Despite the widespread notion that women and children have a better chance at surviving a shipwreck because they will be saved first, a new study finds that that's just wishful thinking.
The captain, crew and male passengers are more likely to survive maritime disasters than women and children, finds a new study by economists at Uppsala University in Sweden.
When it comes to abandoning ship, "it appears as if it's every man for himself," said lead researcher Mikael Elinder in a statement.
Elinder and his colleague studied 18 shipwrecks, including the Titanic and Lusitania, from 1852 to 2011 that involved more than 15,000 passengers and more than 30 nationalities. They limited their study to disasters that included information on the sex of survivors, that involved at least 100 people, and where at least 5 percent survived and 5 percent died.
Their findings run counter to the notion that women and children get priority when escaping a shipwreck. The sinking of the Titanic 100 years ago, where three times more women survived than men, popularized this "unwritten law of the sea," because the captain ordered that women and children went into the lifeboats first.
But it turns out that this is the exception rather than the rule. Study co-author Oscar Erixson grew up on stories of chivalrous men on the Titanic who gave their lives for the women and children. "[So] the survival patterns we found [in this study] came as surprise to me," the economist wrote in an email to LiveScience. [Gallery: Stunning Shots of the Titanic Shipwreck]
In results published online today (July 30) in the journal Proceedings of the National Academy of Sciences, Erixson and Elinder found that overall, women were about half as likely to survive as men.
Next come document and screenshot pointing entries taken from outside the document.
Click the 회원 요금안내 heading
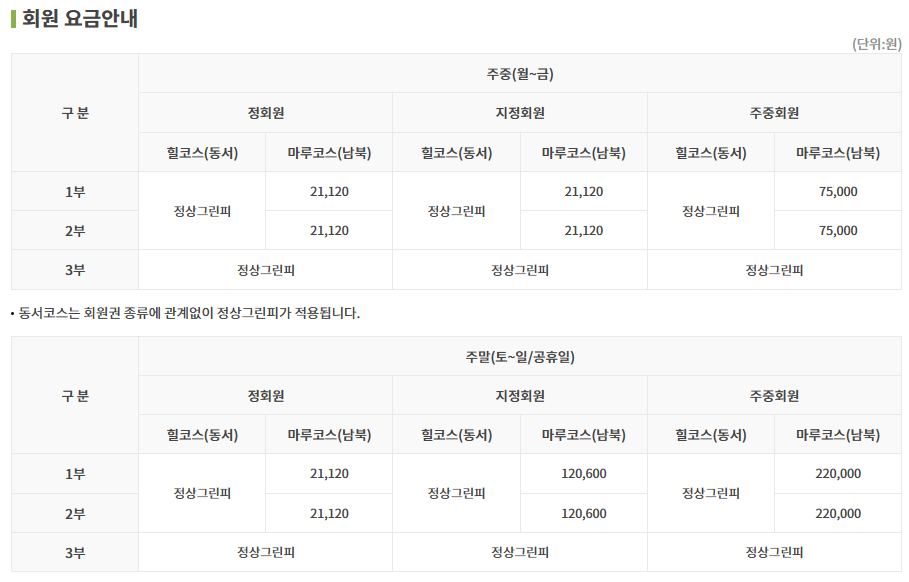The width and height of the screenshot is (909, 582). coord(79,18)
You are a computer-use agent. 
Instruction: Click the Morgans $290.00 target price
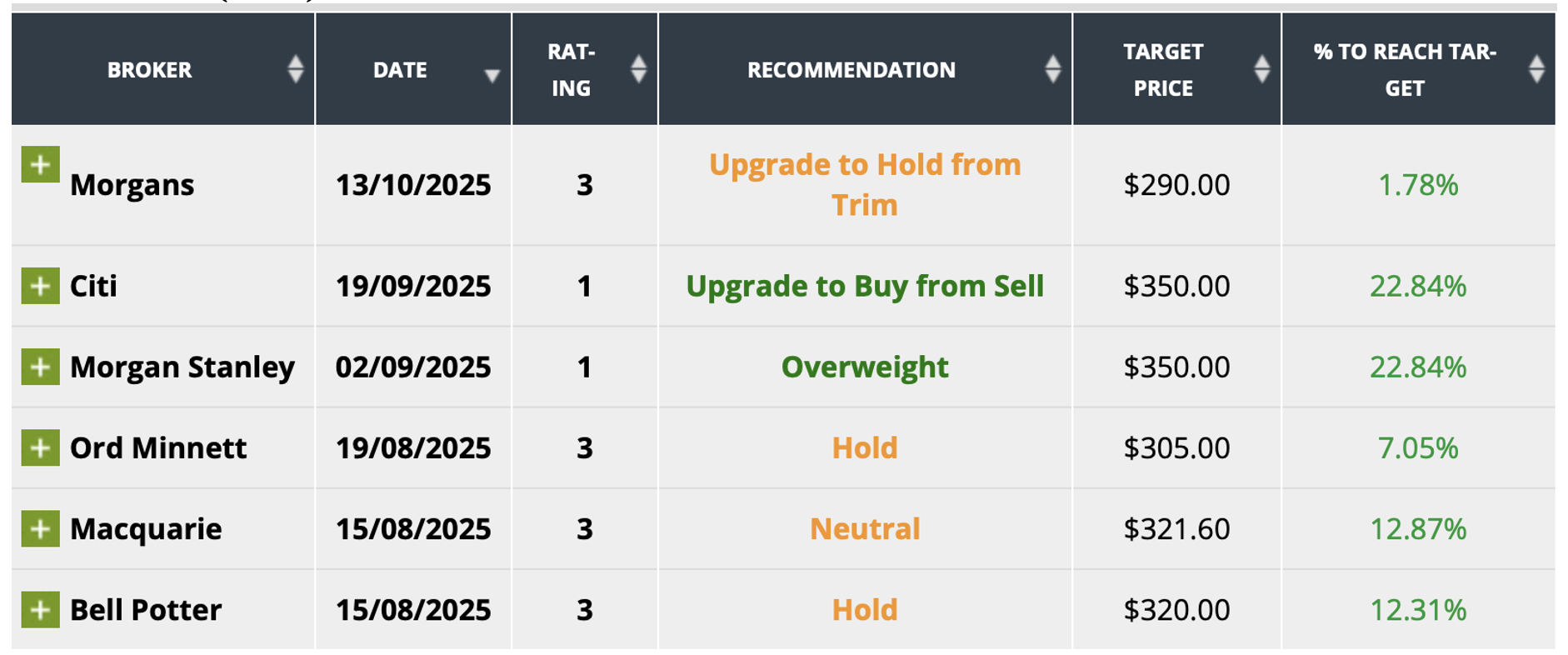pos(1176,184)
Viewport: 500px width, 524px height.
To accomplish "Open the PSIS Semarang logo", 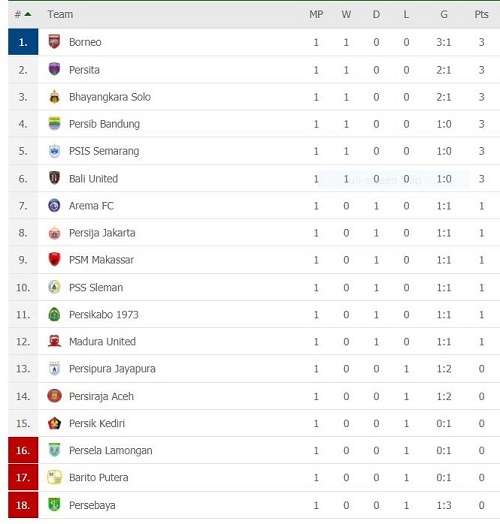I will [54, 151].
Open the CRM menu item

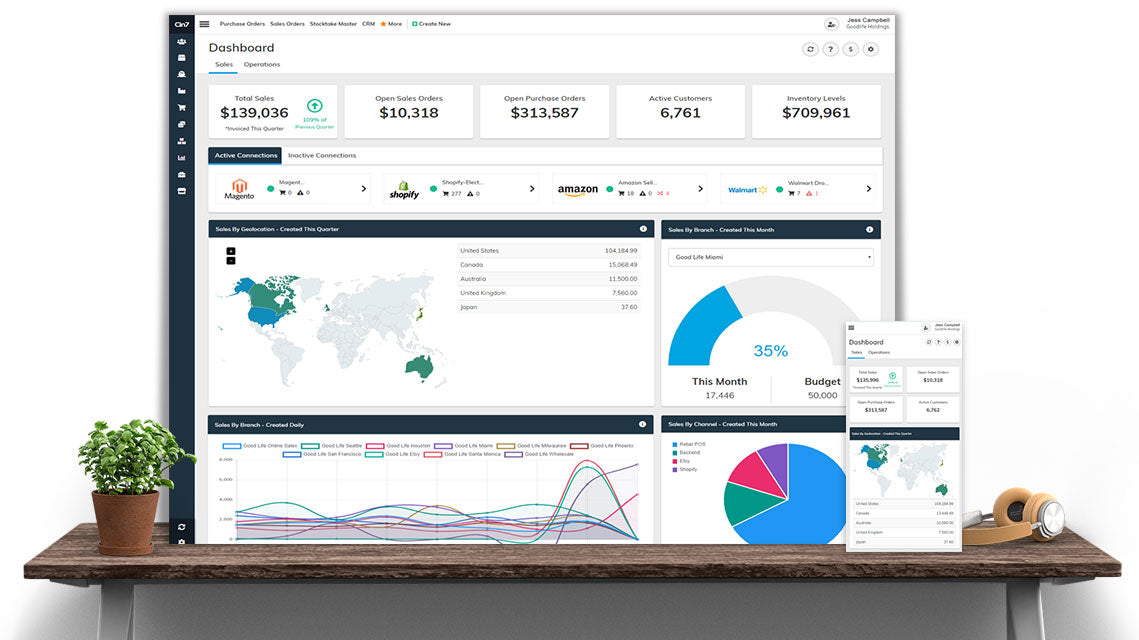click(368, 23)
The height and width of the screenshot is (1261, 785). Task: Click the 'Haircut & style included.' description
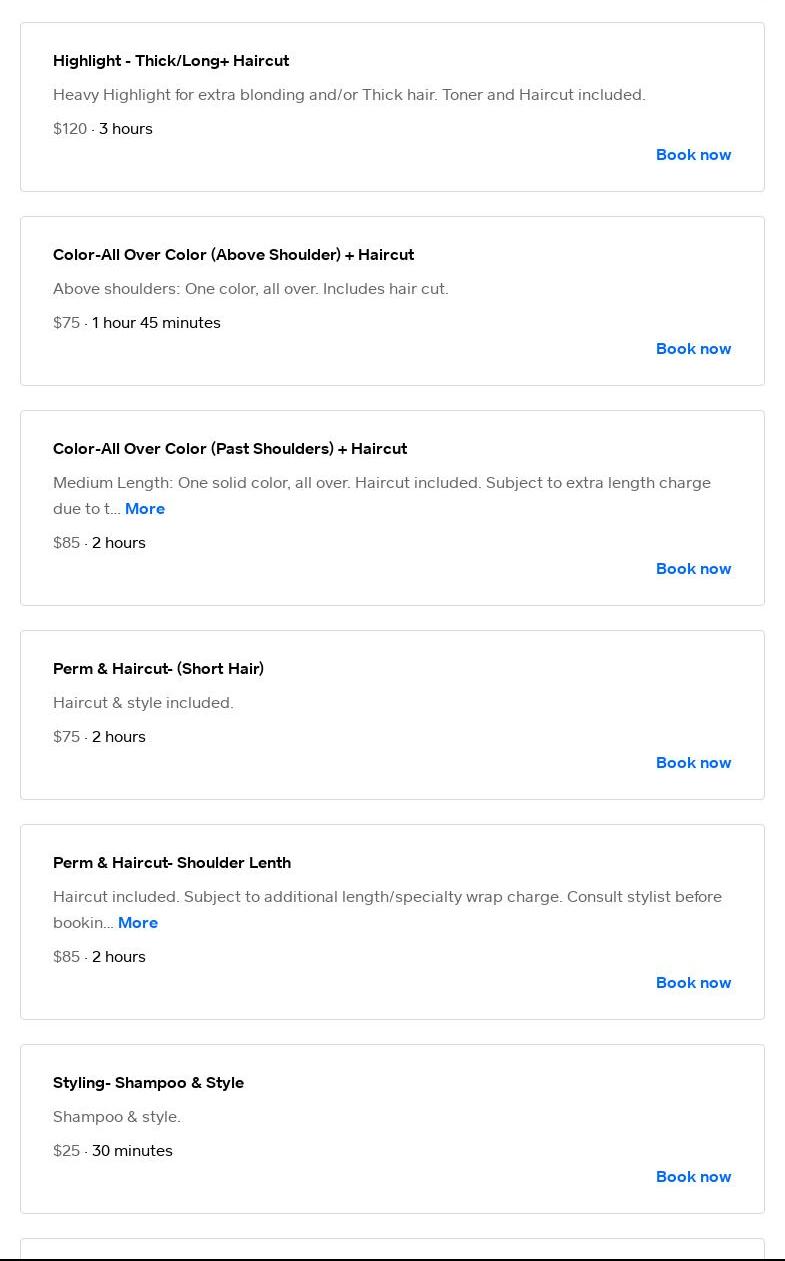(x=143, y=703)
And they found that crewmembers were about 18.7 percent more likely to survive than passengers, no matter how much time it took a ship to sink.
"The later observation is certainly not what one would expect given that the crew, and the captain in particular, are responsible for evacuating the passengers before putting themselves in safety," Erixson wrote in an email.
The researchers also found that women fared the worst on British ships, despite the fact that more "women and children first" orders were given on British ships than on others.
"Although maritime disasters are tragic events, they can contribute to our understanding of how people behave under extreme stress and when it is a matter of life and death," said Elinder in a statement.